S104, reversely propagating and inputting the second sample data to the AI model, carrying out iterative training on the AI model based on reinforcement learning, taking a training result as new second sample data, and circularly executing the step of reversely propagating and inputting the second sample data to the AI model, and carrying out iterative training on the AI model based on reinforcement learning until the AI model is converged, so as to obtain the AI models of agents corresponding to other levels except the different levels.

In some embodiments, before inputting the second sample data back-propagation to the AI model, it may include: caching the second sample data in a Redis server; the back-propagating the second sample data to the AI model, iteratively training the AI model based on reinforcement learning, may include: and acquiring the cached second sample data from the Redis server, inputting the second sample data in a back propagation manner to the AI model, and performing iterative training on the AI model based on reinforcement learning.

Illustratively, the reinforcement learning AI model based training is divided into three parts, actor, redis store, and Learner. The Actor section is responsible for simulating the second sample data required for self-play generation training. And caching the second sample data generated by the Actor through a Redis server, and waiting for consumption of the Learner. The Learner consumes the second sample data stored by the Redis server. And (3) obtaining the AI models of the agents corresponding to other levels except the different levels until the AI models are converged, namely obtaining the AI models corresponding to the agents exceeding the average level of the user segments of the player.

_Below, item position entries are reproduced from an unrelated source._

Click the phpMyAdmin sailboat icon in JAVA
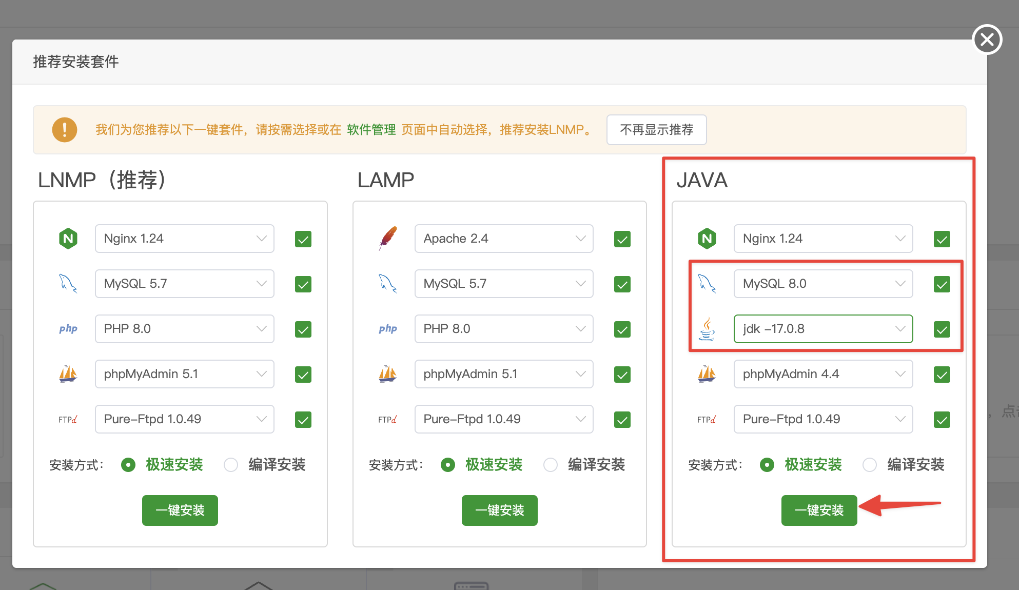This screenshot has width=1019, height=590. (707, 373)
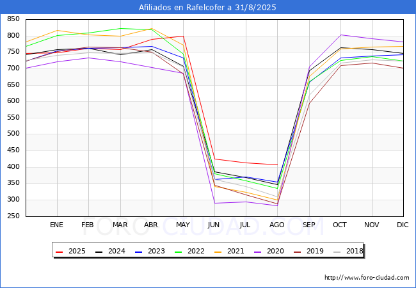Open the foro-ciudad.com link

pos(367,278)
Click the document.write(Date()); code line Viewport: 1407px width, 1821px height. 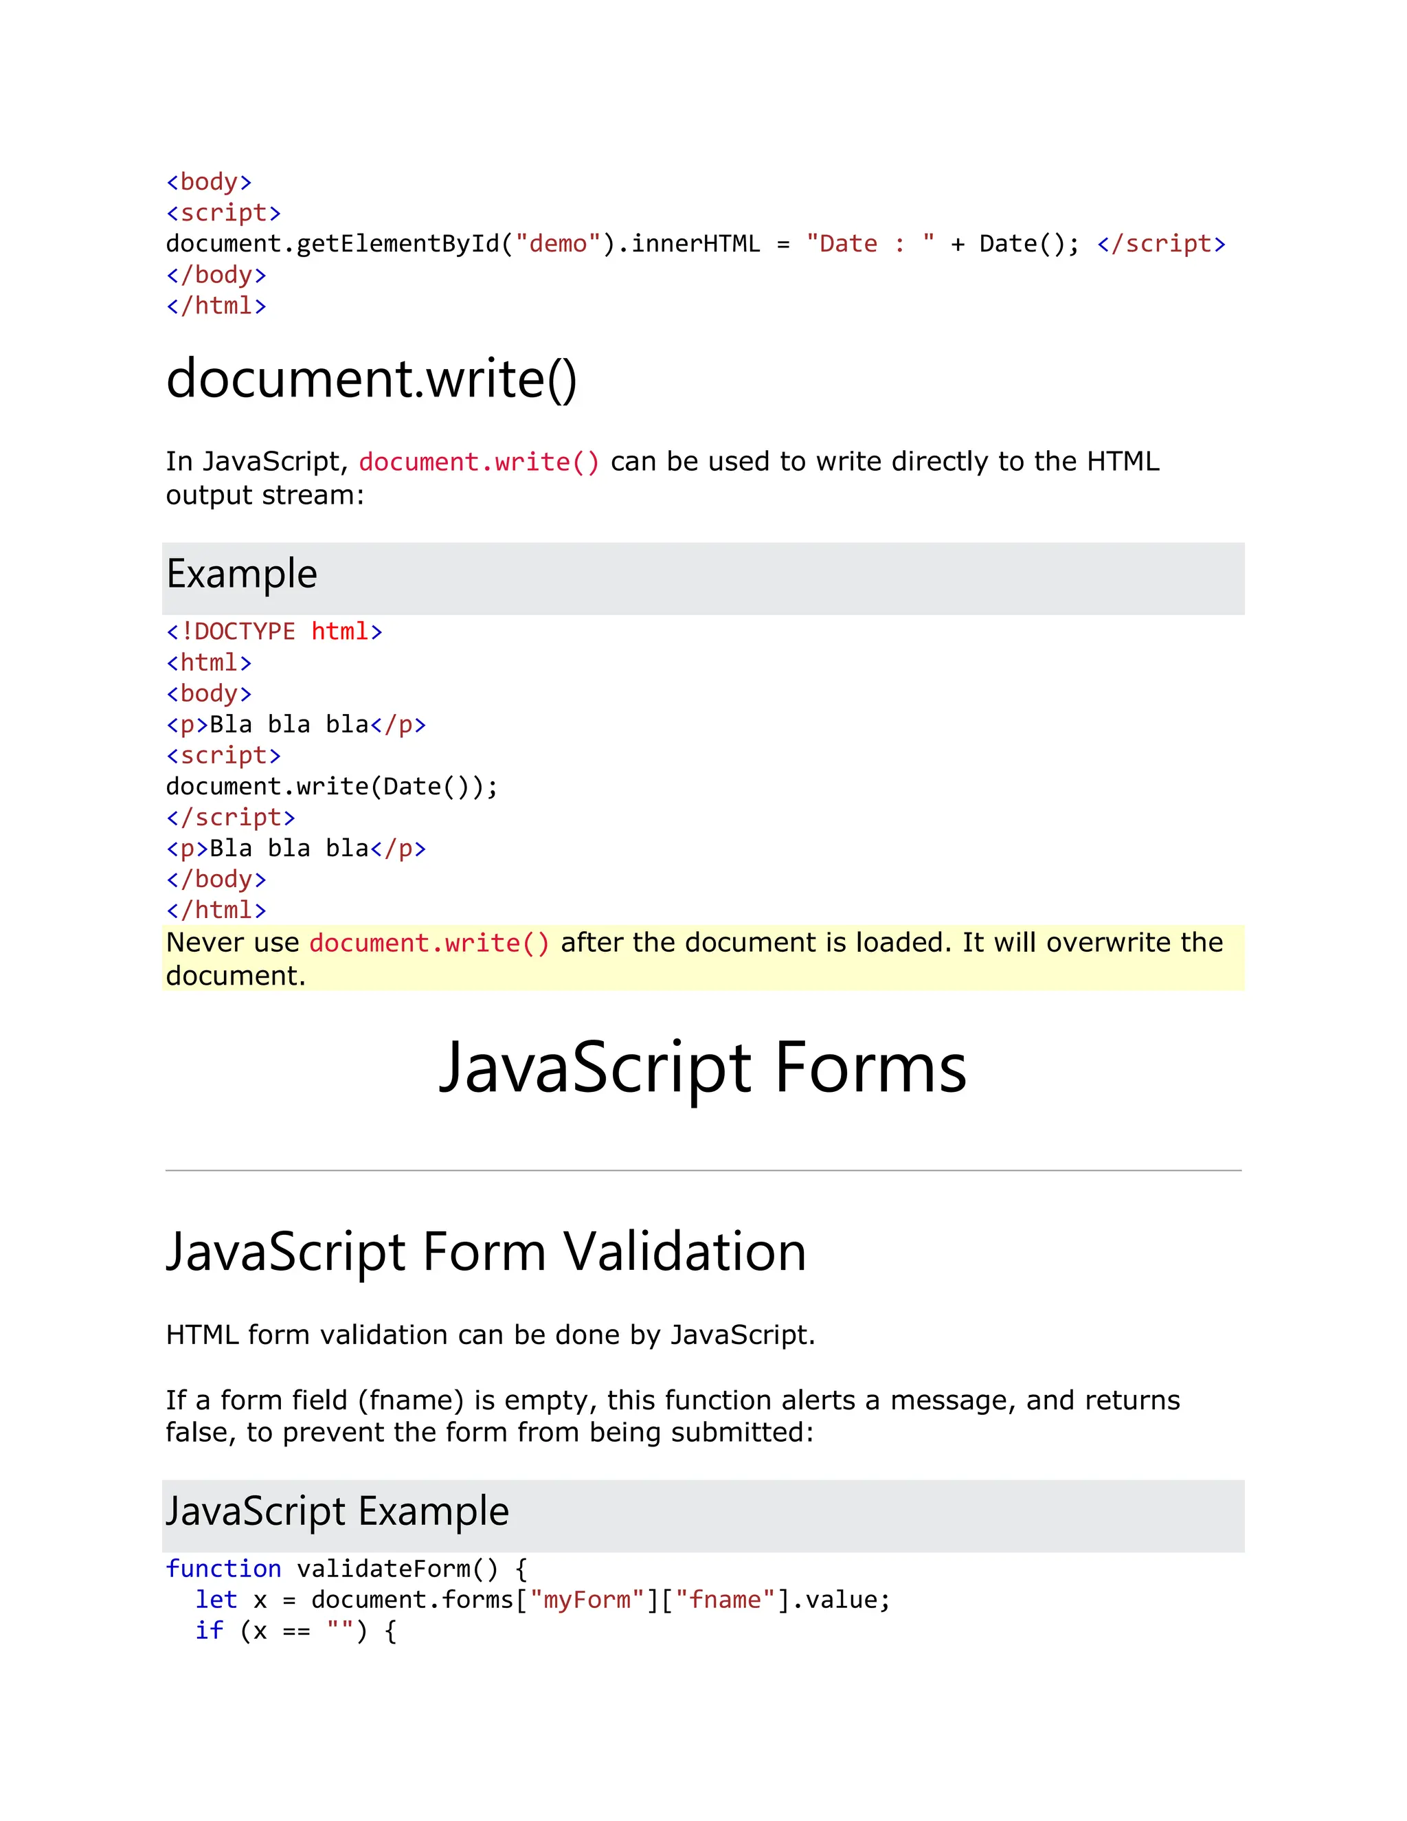tap(332, 786)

Illustratively, the PPO algorithm is used for reinforcement training, wherein the PPO algorithm iteratively optimizes the cost function and the strategy of the neural network through the reward signal generated by the environment, and the level of reinforcement learning Agent is continuously enhanced along with the increase of the training duration. For example, in addition to the AI models corresponding to the five-segment average level agents in the above-listed examples, AI models corresponding to the sixth-segment Agent and the seventh-segment Agent are trained based on reinforcement learning.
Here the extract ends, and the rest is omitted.